Items from a data source:
- - - - -
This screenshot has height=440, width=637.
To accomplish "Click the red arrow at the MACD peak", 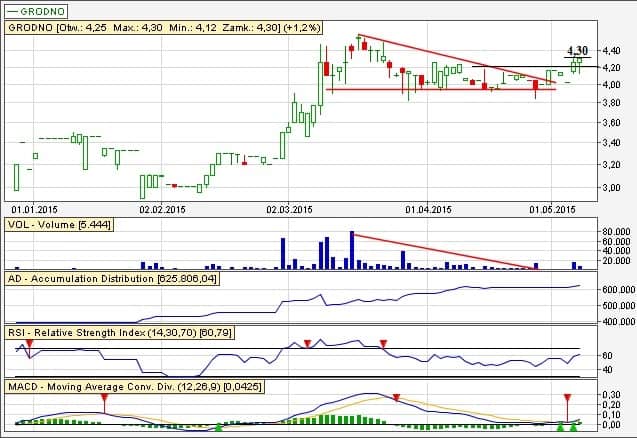I will (x=397, y=398).
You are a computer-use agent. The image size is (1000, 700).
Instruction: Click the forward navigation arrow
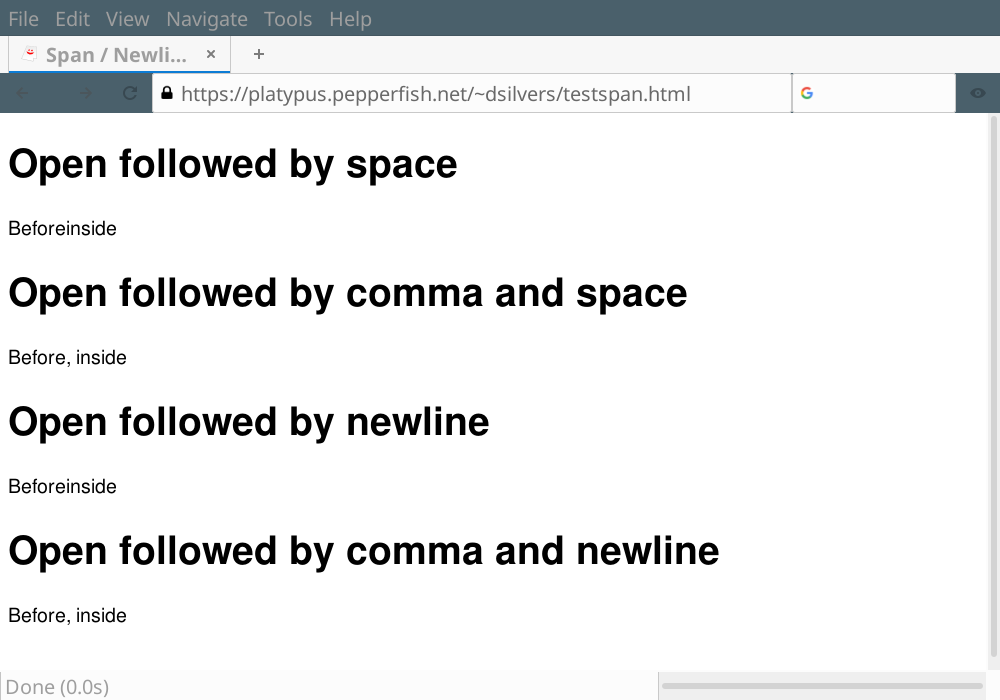tap(85, 94)
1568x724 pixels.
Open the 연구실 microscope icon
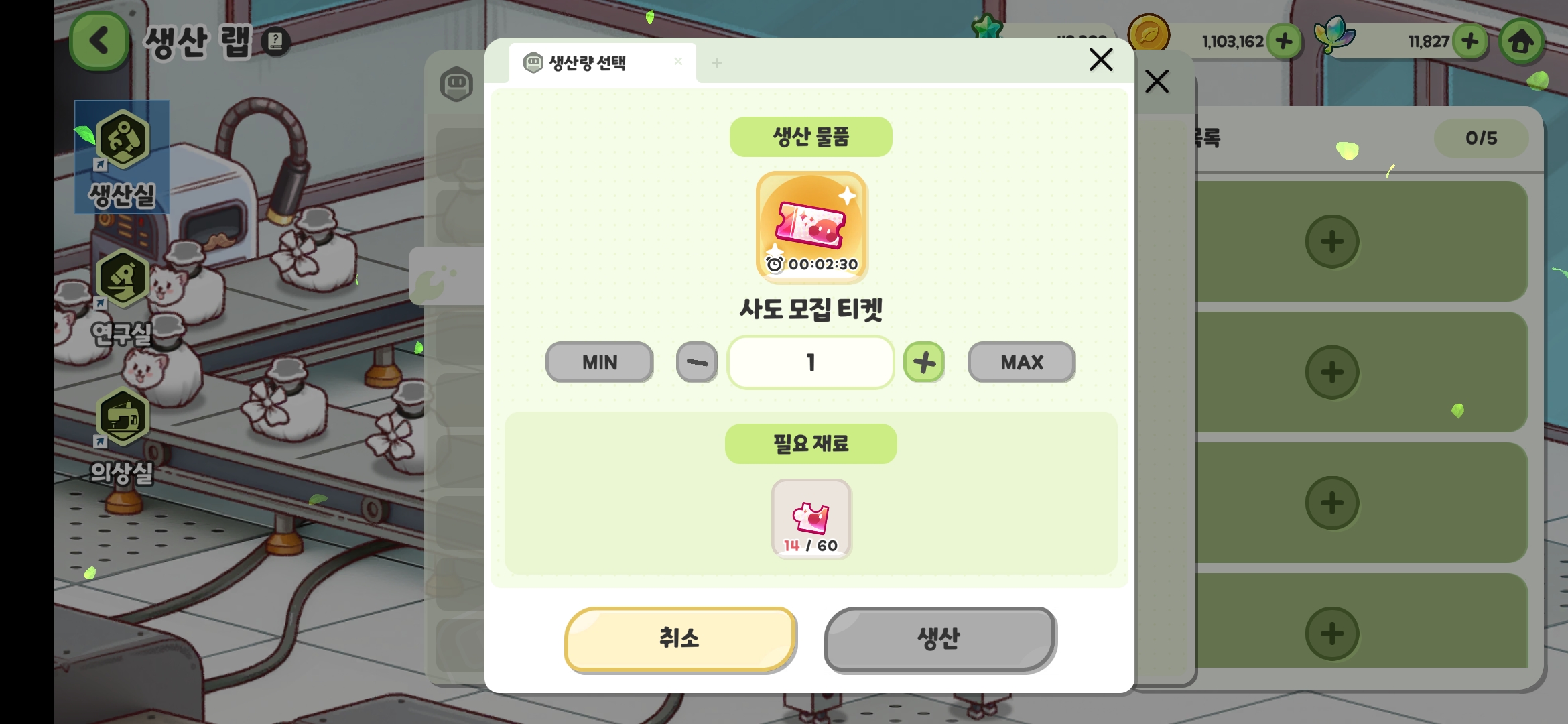pos(123,278)
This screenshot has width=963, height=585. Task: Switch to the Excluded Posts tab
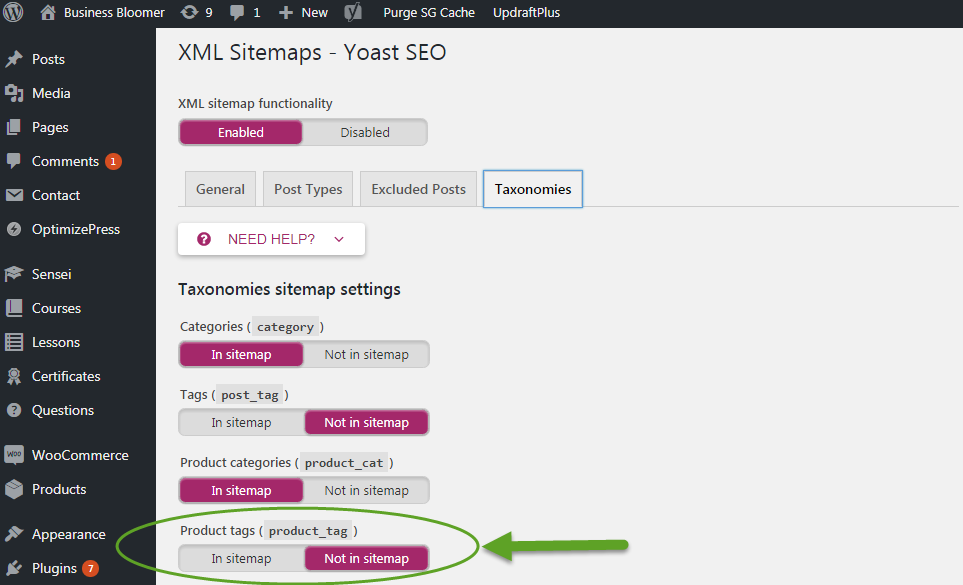(418, 189)
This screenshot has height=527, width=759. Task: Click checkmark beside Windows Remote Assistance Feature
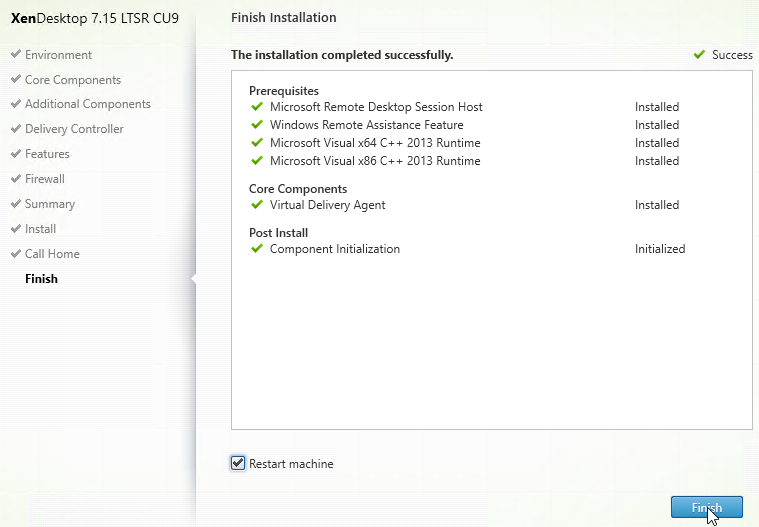257,124
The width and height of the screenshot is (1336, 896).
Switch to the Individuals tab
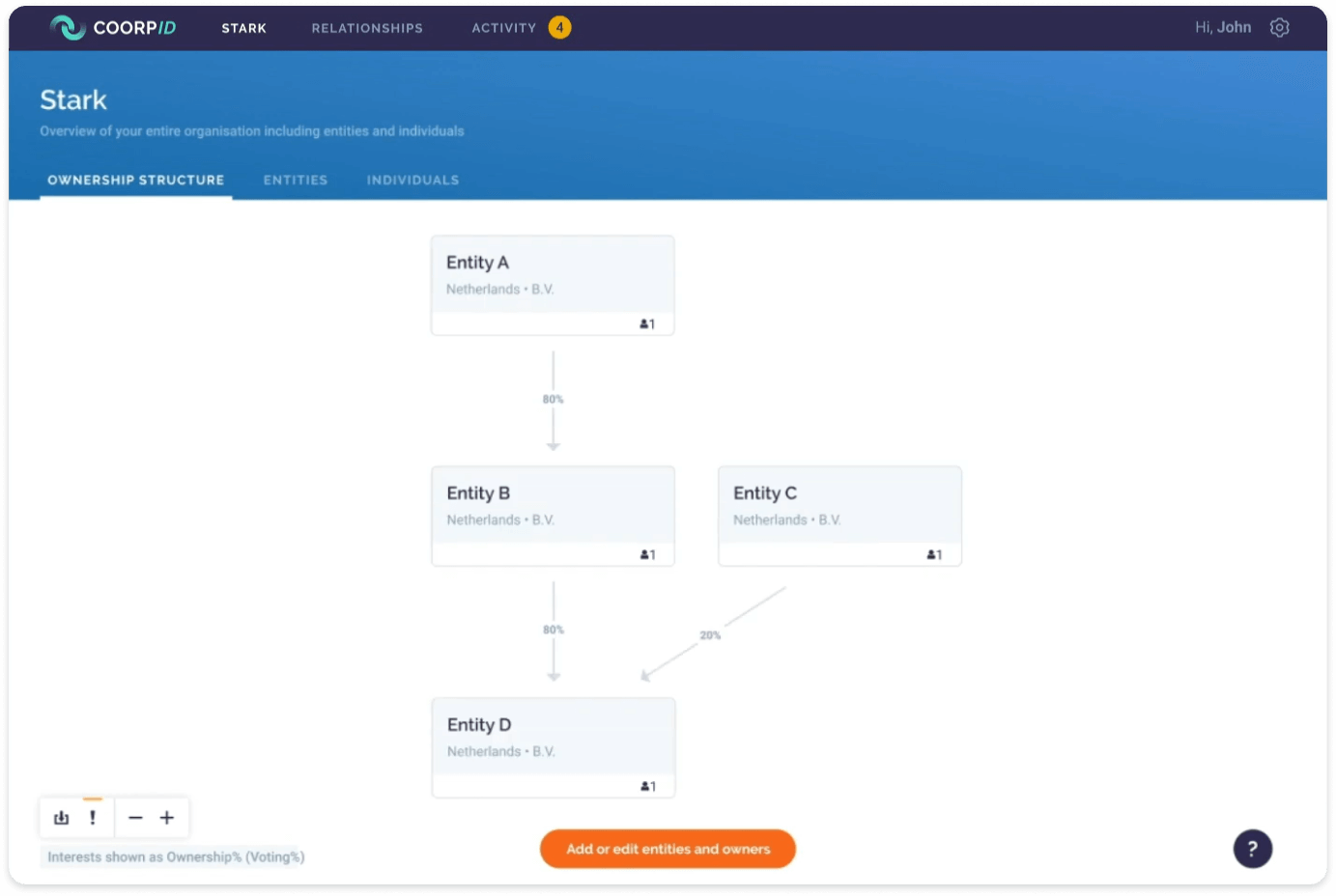tap(412, 180)
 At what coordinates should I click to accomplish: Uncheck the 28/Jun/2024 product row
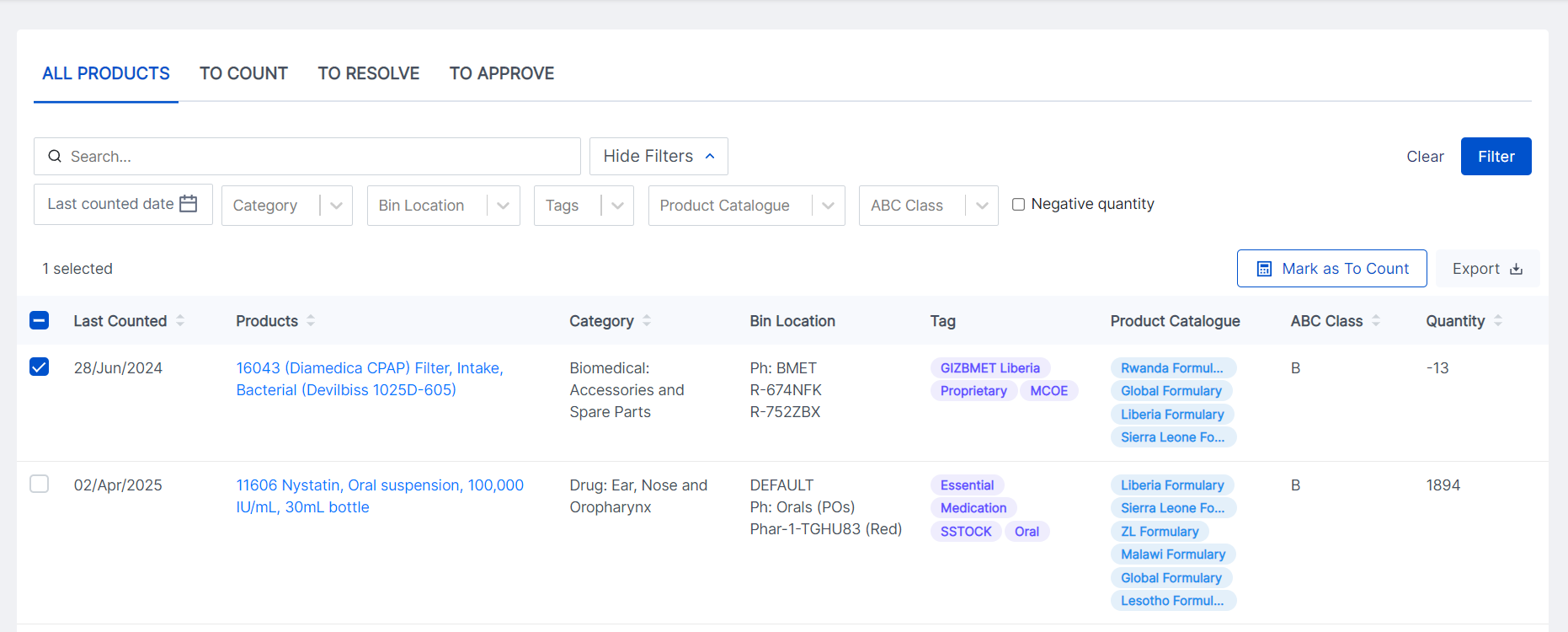pos(40,367)
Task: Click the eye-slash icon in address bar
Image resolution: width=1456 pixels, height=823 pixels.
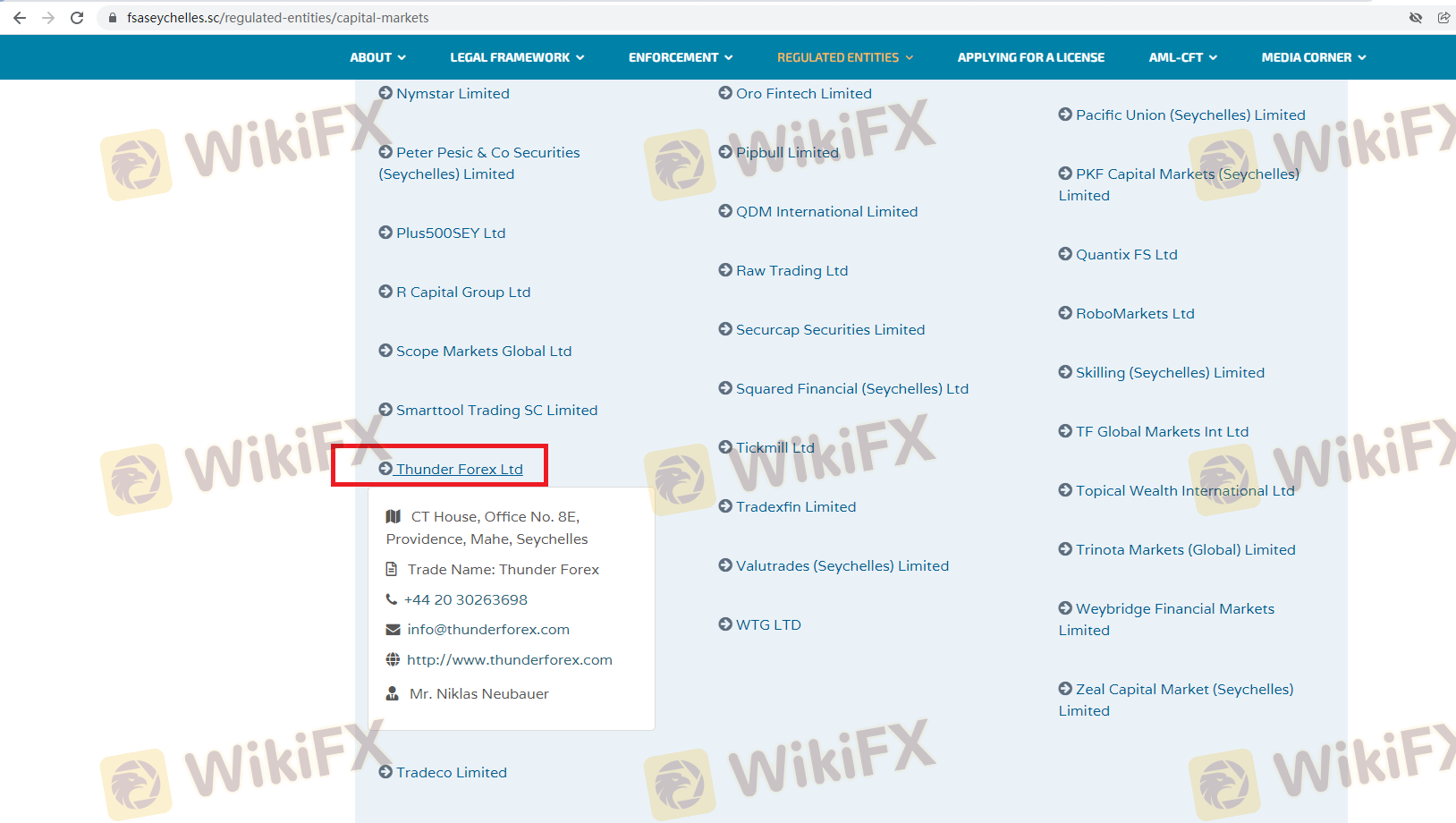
- - - - -
WHAT THE TASK REQUIRES:
Every line from the one with "This screenshot has height=527, width=759." through the end of the records is to be reproduced exactly, and the pictures are to be left out.

TASK SOLUTION:
This screenshot has height=527, width=759. Task: Click checkmark beside Windows Remote Assistance Feature
257,124
The width and height of the screenshot is (1336, 896).
Switch to the Individuals tab
tap(412, 180)
 At what coordinates should I click to accomplish: Uncheck the 28/Jun/2024 product row
pos(40,367)
Task: Click the eye-slash icon in address bar
Image resolution: width=1456 pixels, height=823 pixels.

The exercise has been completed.